Forse si tratta di cliché, ma fondati – e l’analisi cliente li ha confermati.  Perciò siamo andati avanti e abbiamo spinto particolari proposte uniche di vendita (USP) in linea con i trend comportamentali specifici del Paese. E ancora una volta i risultati hanno convalidato la decisione e l’accurata analisi condotta a monte. La chiave in questo caso è conoscere i tuoi clienti, e per farlo devi essere molto meticoloso nell’analisi e nella programmazione – solo così sarai in grado di pensare e agire a livello locale.

Naturalmente gestire così tante varianti in un sito Web in nove lingue di un’azienda che trasferisce denaro in oltre 190 Paesi è davvero un grattacapo logistico. Non soltanto ci sono enormi problemi tecnici, ma serve anche un lavoro di squadra per assicurasi che il piano sia adottato a livello di multipiattaforma in tutta l’azienda.

Regola n. 3: Il diavolo è nei dettagli

Quando hai a che fare con un prodotto tanto complesso quanto il trasferimento digitale di denaro, dove gli utilizzatori possono essere molto più esigenti rispetto a quelli delle piattaforme standard di e-commerce, devi controllare e ricontrollare ogni singolo elemento del contenuto: basta sbagliare un paio di parole per cambiare tutto!
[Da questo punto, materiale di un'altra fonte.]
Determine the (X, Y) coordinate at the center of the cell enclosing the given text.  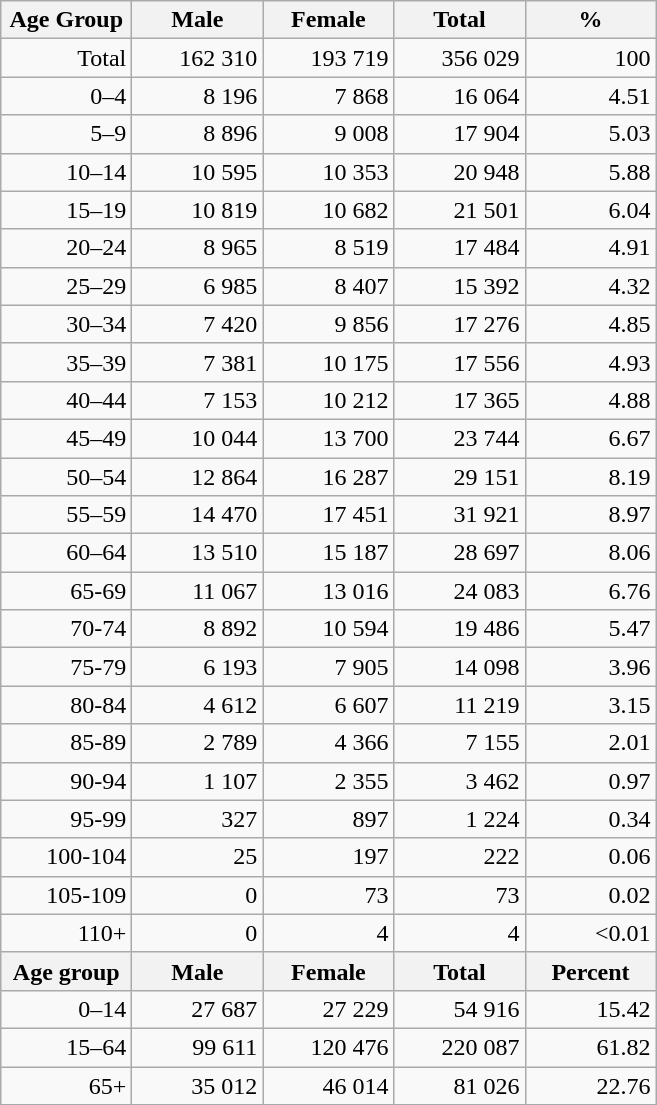
120 476 (328, 1047)
85-89 (66, 743)
100 (590, 58)
9 008 (328, 134)
14 098 (460, 667)
6 607 (328, 705)
17 904 (460, 134)
100-104 (66, 857)
0.06 (590, 857)
Age Group (66, 20)
10 594 (328, 629)
8.06 (590, 553)
17 365 (460, 400)
45–49 (66, 438)
2 789 (198, 743)
13 016 (328, 591)
22.76 (590, 1085)
0.02 (590, 895)
10 044 (198, 438)
8 407 (328, 286)
15–19 (66, 210)
25 (198, 857)
31 921 (460, 515)
10 819 (198, 210)
5.47 (590, 629)
8 196 (198, 96)
3 462 (460, 781)
220 087 (460, 1047)
46 014 (328, 1085)
35–39 (66, 362)
70-74 (66, 629)
60–64 (66, 553)
% (590, 20)
105-109 (66, 895)
20–24 (66, 248)
9 856 (328, 324)
193 719 (328, 58)
20 948 (460, 172)
8 896 (198, 134)
6.67 (590, 438)
327 (198, 819)
7 420 (198, 324)
1 224 (460, 819)
7 868 (328, 96)
27 687 (198, 1009)
17 484 (460, 248)
2 355 (328, 781)
2.01 (590, 743)
12 864 (198, 477)
13 700 (328, 438)
50–54 (66, 477)
4.91 (590, 248)
6 193 (198, 667)
4.93 (590, 362)
897 (328, 819)
80-84 (66, 705)
7 153 (198, 400)
54 916 (460, 1009)
15–64 (66, 1047)
15 187 (328, 553)
17 451 (328, 515)
61.82 (590, 1047)
17 556 (460, 362)
1 107 (198, 781)
10 212 (328, 400)
28 697 (460, 553)
<0.01 (590, 933)
35 012 (198, 1085)
8.97 (590, 515)
8 519 (328, 248)
15 392 (460, 286)
5.03 (590, 134)
3.96 (590, 667)
8.19 (590, 477)
197 (328, 857)
4.51 (590, 96)
8 965 (198, 248)
4 366 (328, 743)
0.97 (590, 781)
10 682 (328, 210)
21 501 (460, 210)
25–29 (66, 286)
19 486 (460, 629)
110+ (66, 933)
65+ (66, 1085)
356 029 (460, 58)
Age group (66, 971)
11 219 (460, 705)
0–14 (66, 1009)
4.85 (590, 324)
7 155 (460, 743)
95-99 (66, 819)
99 611 (198, 1047)
11 067 (198, 591)
162 310 (198, 58)
4 612 (198, 705)
16 287 (328, 477)
7 381 (198, 362)
6.04 (590, 210)
5.88 (590, 172)
24 083 (460, 591)
15.42 (590, 1009)
6 985 (198, 286)
10 353 (328, 172)
4.32 (590, 286)
Percent (590, 971)
55–59 (66, 515)
81 026 (460, 1085)
222 (460, 857)
5–9 (66, 134)
10–14 (66, 172)
0–4 (66, 96)
3.15 (590, 705)
6.76 (590, 591)
13 510 (198, 553)
40–44 (66, 400)
10 175 (328, 362)
90-94 (66, 781)
4.88 (590, 400)
30–34 (66, 324)
7 905 (328, 667)
8 892 (198, 629)
29 151 (460, 477)
75-79 (66, 667)
23 744 (460, 438)
14 470 (198, 515)
27 229 (328, 1009)
10 595 (198, 172)
17 276 (460, 324)
0.34 (590, 819)
16 064 (460, 96)
65-69 (66, 591)
Return [X, Y] of the center of cell containing provided text 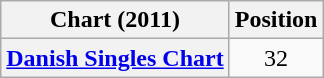
Position [276, 20]
Danish Singles Chart [115, 58]
Chart (2011) [115, 20]
32 [276, 58]
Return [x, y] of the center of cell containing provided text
Ad esempio, avevamo deciso di supportare tutte le lingue principali dal lancio dell’ultimo aggiornamento del nostro prodotto, che consente agli utenti di spedire E richiedere denaro. Ecco una delle prime traduzioni in spagnolo che abbiamo ricevuto:

  • Requested by – Solicitado a
  • Requested to – Solicitado por

Per tutti coloro che non parlano spagnolo: questa traduzione è errata, le due frasi dovevano essere invertite! Immaginate la potenziale confusione degli utenti! Questo esempio illustra quanto possa essere cruciale non trascurare ogni minimo dettaglio, perché si può stravolgere l’intero significato del prodotto e comprometterne seriamente il successo.

Regola n. 4: Integrare le traduzioni nel processo del prodotto

Questa è probabilmente la lezione più importante che abbia appreso durante la mia permanenza in Azimo. In qualità di Product Manager devo integrare la traduzione dall’inizio di un progetto anziché considerarla un’aggiunta. Anche problemi semplici, quali la lunghezza del testo, devono essere risolti in fase di creazione – esistono numerosi e ottimi dispositivi che ti consentono di risolvere subito queste difficoltà.

Il tuo prodotto è costruito sul contenuto: non trascurarlo! Ho visto numerosi casi in cui team di traduttori erano costretti a tradurre interi flussi di lavorazione o prodotti senza alcun contesto, magari avvalendosi solo di qualche screenshot, e naturalmente soltanto dopo che il prodotto era stato progettato e approvato in inglese!

Infine, devi utilizzare al massimo le risorse interne. Qui in Azimo siamo fortunati ad avere collaboratori provenienti da tutto il mondo. A volte, la cosa più semplice per controllare se la traduzione è corretta è chiederlo direttamente a un madrelingua! Così puoi parlare la lingua di ognuno.